Another estate with an impressive track-record of success with Pinot Noir is Pierre et Frédéric Becht. They are based at Dorlisheim and have a substantial holding on the Stierkopf, the finest lieu-dit of Mutzig: a steep, south-facing site with clay marl soils and some sandstone intrusions. Altitude 333 (from Stierkopf) is aged 18 months in new Burgundian oak barrels, but the wood does not dominate. The wine has both depth of fruit and finesse. It’s slightly less concentrated sibling, Cuvée Frédéric is also very good indeed.

Becht’s wines are amongst the best value in the whole of Alsace. Their fine range of Crémants is a house speciality. As Pierre is ready to demonstrate by opening old bottles with his grandfather’s sword, à la volée, they also have the capacity to develop considerable finesse if they are allowed longer than usual time to age on the lees.
Frédéric has experimented over a number of years with the vinification and aging of others wines new oak. These even include Auxerrois. At first I felt, I was not fully convinced.
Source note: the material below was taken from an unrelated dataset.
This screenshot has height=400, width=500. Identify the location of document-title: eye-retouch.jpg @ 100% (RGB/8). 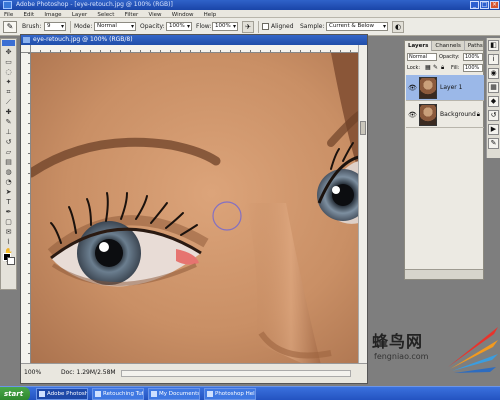
(83, 40).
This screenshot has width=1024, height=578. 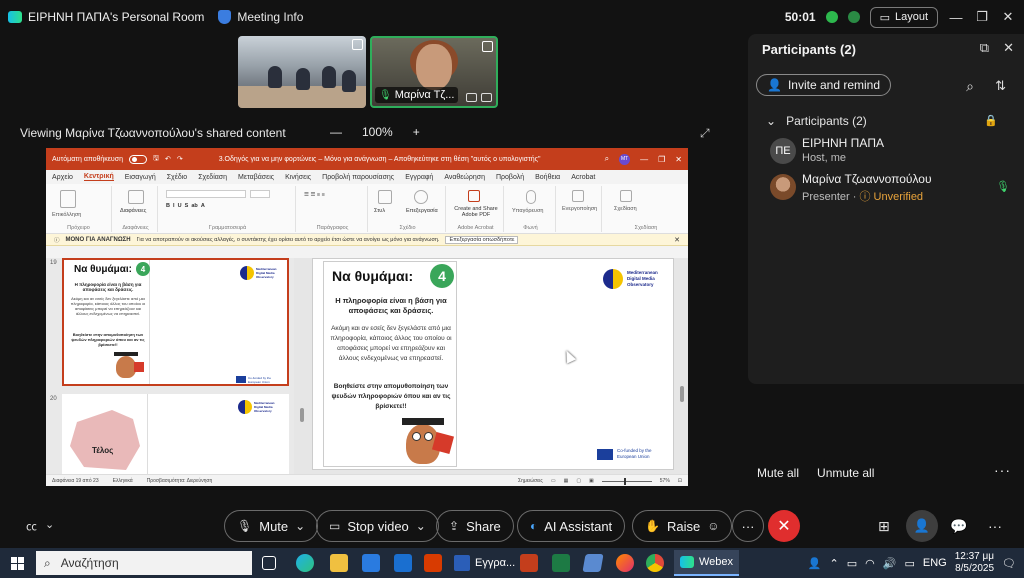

The oak dominated the fruit and I felt this was an experiment too far, but more recently, I have been impressed by Frédéric’s skill in preserving the fruit and allowing the barrels to add texture to the wine rather than obtrusive aromas and phenolics.

The finest wines from Stierkopf in the Becht portfolio are undoubtedly Riesling. The best of these is Cuvée Christine, a rich, complex wine which bears 10g/l of residual sugar with aplomb, well balanced by plenty of zesty acidity. The standard cuvee of Riesling Stierkopf is much drier at around 3g/l. Sometimes little closed and austere when first bottled, it has consistently shown the ability to develop a great deal of complexity with age – up to twenty years.